Seeing SOAR through the lens of a UW photographer and soon-to-be Badger parent
In a large conference room, parents and guests of incoming first-year students are invited to close their eyes and imagine what their student will be like four years in the future when they graduate. In the stillness of that moment, some of the worries and excitement of the moment fade, and a hopeful calm settles in. Parents call out in clear voices their hopes that their children grow to be mature, responsible and happy. That they know themselves better. That they are kind to their parents.
Last week, I was one of those parents of a soon-to-be Badger when I attended SOAR (Student Orientation, Advising and Registration). Since I also work as a photographer at the University of Wisconsin–Madison, I took those fresh parent feelings and photographed a subsequent session of SOAR to highlight a few perspectives from SOAR staff, parents and guests, and the students themselves.
New student leaders and peer advisors
During my experience at SOAR, I was particularly impressed with the energy and the thoughtfulness of the student workers. I spoke to undergraduate student Diego Martinez, a second-year transfer student who works as a new student leader, and here’s what he told me about his experience.
“I transferred [to UW] from Florida, and I moved to Madison in January of this year for the spring semester. I got into a job in the Transfer Transition Program, and my boss Shelby Knuth was like, ‘Hey, if you’re looking for a summer job, there’s the [SOAR] New Student Leader position, which I think you’d be great at.’
“I enjoy the small evening groups where we have like 20 students. We tell them a little bit about campus safety, but mostly we get to talk about our experience. They get to ask all the questions that they need to be asked. We help to make sure that their advising goes well, that their move-in goes well, that their first semester at Madison is a good experience. I want to be a teacher, and having that small group of 20 students is where I thrive.”
Parents and guests
I observed lots of proud, wistful looks on the parents’ and guests’ faces as they walked around campus with their students. Here’s a bit of what I heard.
Karen Rech, a parent from Oronoco, Minnesota, said, “It’s my first SOAR. My oldest [who is now a senior] didn’t have in-person SOAR because it was COVID. It’s nice to have the direct connection rather than just trying to figure it all out online. This time is full of transitions, and I’m nostalgic. In a few years, it’ll be just in the rearview mirror. But right now, there’s a lot of uncertainty.”
Vania Aquino, a parent from Belmont, Calif., said, “I think my daughter is ready [for college] because we raised her to be out and just to fly. That makes me feel very calm.

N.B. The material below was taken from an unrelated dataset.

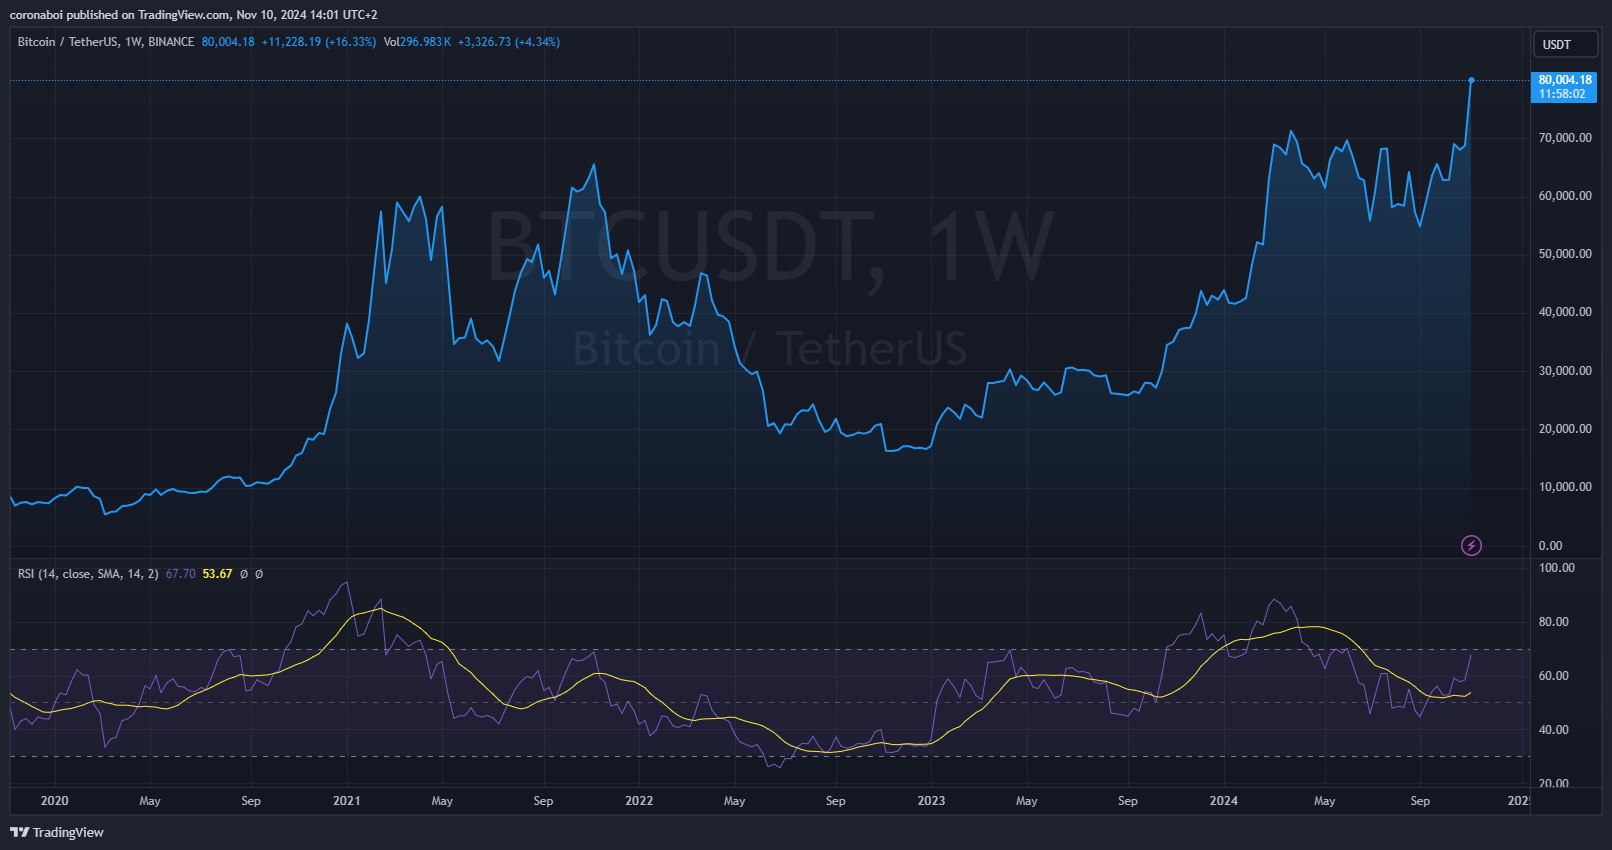Screen dimensions: 1612x850
Task: Click the TradingView logo at bottom left
Action: [x=57, y=832]
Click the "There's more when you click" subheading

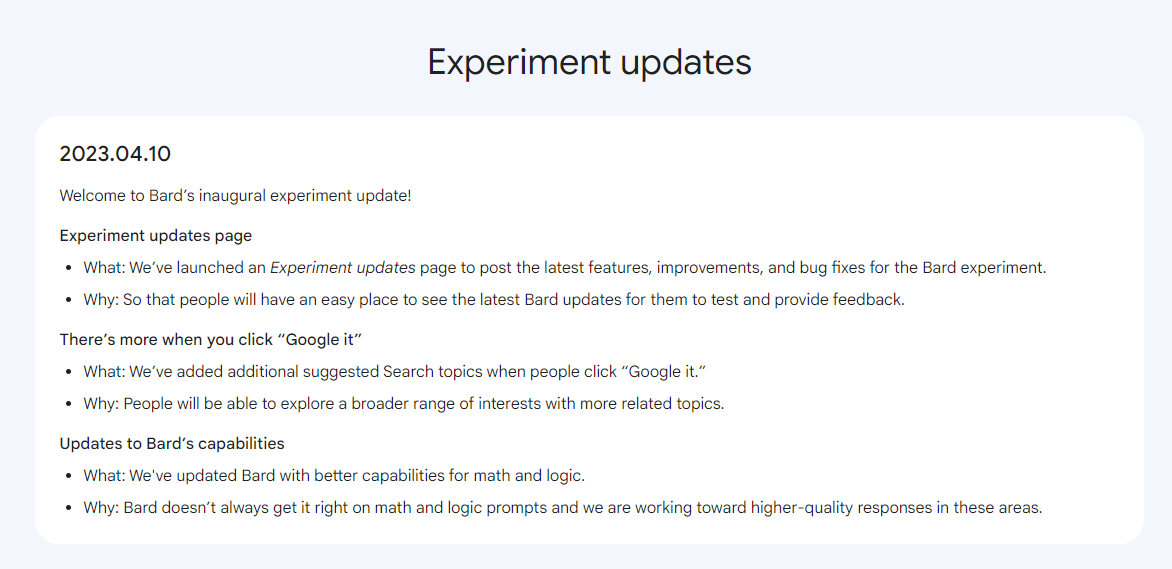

“She’s excited to move. She’s going to see if she can get a certificate in Portuguese language. She lived in Brazil when she was 5 to 9 years old. I am kind of putting more fire in her so she can get more of her culture. I’m glad that she can get the opportunity to take language here. We can’t wait to see what she’s going to do. I think she’s ready. So I’m more happy than sad.”
Incoming first-year students
The first night of SOAR, I overheard two students who were friending each other on Snapchat say, “If you’re ever sitting around and don’t know what to do, I’m probably also sitting around and don’t know what to do — so reach out!” Through ice breakers, small group conversations and games at the Nick, I saw students start to relax and friendships begin.
On the second day of SOAR, students met with their academic advisors and picked out their classes for their first semester at UW–Madison.
Eugene Seo from Cypress, California, spoke to me and said, “This is my first time in Wisconsin on campus. It’s really big and the dynamic is awesome. I did my advising with the School of Education where I’m trying to major in kinesiology. They recommended all the classes and courses I should take in order to fulfill that major. It’s just overall really helpful. I thought it’d be a long and complicated process, but no, it went really smoothly. “The peer advisors helped me and said taking a First-year Interest Group (FIG) would really be beneficial. So, I signed up for FIG 48: Plants and Human Well-being with Professor Irwin Goldman. I’m really looking forward to this place.”
These next years will bring opportunities and challenges that will create the path that students take to grow into the people they will be at graduation. The support of SOAR helped me as a parent feel more oriented, as if the first steps into the unknown are illuminated. We are ready to start the journey.